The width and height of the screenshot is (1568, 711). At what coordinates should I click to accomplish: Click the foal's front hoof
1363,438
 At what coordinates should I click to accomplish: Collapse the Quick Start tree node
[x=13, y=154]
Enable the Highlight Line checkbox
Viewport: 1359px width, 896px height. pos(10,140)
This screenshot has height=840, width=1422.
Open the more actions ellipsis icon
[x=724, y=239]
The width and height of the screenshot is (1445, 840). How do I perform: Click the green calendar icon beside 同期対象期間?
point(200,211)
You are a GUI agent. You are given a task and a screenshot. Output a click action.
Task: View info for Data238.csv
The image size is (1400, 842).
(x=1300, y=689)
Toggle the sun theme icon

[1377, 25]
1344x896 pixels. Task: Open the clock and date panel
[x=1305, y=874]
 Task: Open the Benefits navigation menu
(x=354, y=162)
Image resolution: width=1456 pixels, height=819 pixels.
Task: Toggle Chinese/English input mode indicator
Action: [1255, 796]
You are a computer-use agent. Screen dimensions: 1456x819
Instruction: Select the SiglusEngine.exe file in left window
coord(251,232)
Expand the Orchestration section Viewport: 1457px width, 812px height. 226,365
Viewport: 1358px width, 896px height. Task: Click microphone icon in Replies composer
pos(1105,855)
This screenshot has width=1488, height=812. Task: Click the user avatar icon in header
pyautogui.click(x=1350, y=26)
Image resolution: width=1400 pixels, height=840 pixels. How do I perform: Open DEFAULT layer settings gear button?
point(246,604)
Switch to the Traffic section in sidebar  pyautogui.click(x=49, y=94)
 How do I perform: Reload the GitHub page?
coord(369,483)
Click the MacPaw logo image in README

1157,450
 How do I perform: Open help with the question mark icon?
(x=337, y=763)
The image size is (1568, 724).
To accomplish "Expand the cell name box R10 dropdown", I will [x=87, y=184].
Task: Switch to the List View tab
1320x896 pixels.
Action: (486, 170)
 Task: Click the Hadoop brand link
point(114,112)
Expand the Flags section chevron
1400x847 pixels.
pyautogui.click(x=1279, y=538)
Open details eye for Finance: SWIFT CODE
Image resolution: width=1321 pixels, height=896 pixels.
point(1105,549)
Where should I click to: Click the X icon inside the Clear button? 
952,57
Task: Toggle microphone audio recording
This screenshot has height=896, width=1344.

------------------------------------

* _Work to complete_: What you give back should be exactly the lines from the one with "This screenshot has height=840, width=1422." through the final line of the listing, and no others.

* _Result_:
This screenshot has height=840, width=1422.
Open the more actions ellipsis icon
[x=724, y=239]
The width and height of the screenshot is (1445, 840). How do I perform: Click the green calendar icon beside 同期対象期間?
point(200,211)
You are a GUI agent. You are given a task and a screenshot. Output a click action.
Task: View info for Data238.csv
The image size is (1400, 842).
(x=1300, y=689)
Toggle the sun theme icon

[1377, 25]
1344x896 pixels. Task: Open the clock and date panel
[x=1305, y=874]
 Task: Open the Benefits navigation menu
(x=354, y=162)
Image resolution: width=1456 pixels, height=819 pixels.
Task: Toggle Chinese/English input mode indicator
Action: [1255, 796]
You are a computer-use agent. Screen dimensions: 1456x819
Instruction: Select the SiglusEngine.exe file in left window
coord(251,232)
Expand the Orchestration section Viewport: 1457px width, 812px height. 226,365
Viewport: 1358px width, 896px height. Task: Click microphone icon in Replies composer
pos(1105,855)
This screenshot has width=1488, height=812. Task: Click the user avatar icon in header
pyautogui.click(x=1350, y=26)
Image resolution: width=1400 pixels, height=840 pixels. How do I perform: Open DEFAULT layer settings gear button?
point(246,604)
Switch to the Traffic section in sidebar  pyautogui.click(x=49, y=94)
 How do I perform: Reload the GitHub page?
coord(369,483)
Click the MacPaw logo image in README

1157,450
 How do I perform: Open help with the question mark icon?
(x=337, y=763)
The image size is (1568, 724).
To accomplish "Expand the cell name box R10 dropdown", I will [x=87, y=184].
Task: Switch to the List View tab
1320x896 pixels.
Action: (486, 170)
 Task: Click the Hadoop brand link
point(114,112)
Expand the Flags section chevron
1400x847 pixels.
pyautogui.click(x=1279, y=538)
Open details eye for Finance: SWIFT CODE
Image resolution: width=1321 pixels, height=896 pixels.
point(1105,549)
Where should I click to: Click the X icon inside the Clear button? 
952,57
Task: Toggle microphone audio recording
This screenshot has height=896, width=1344.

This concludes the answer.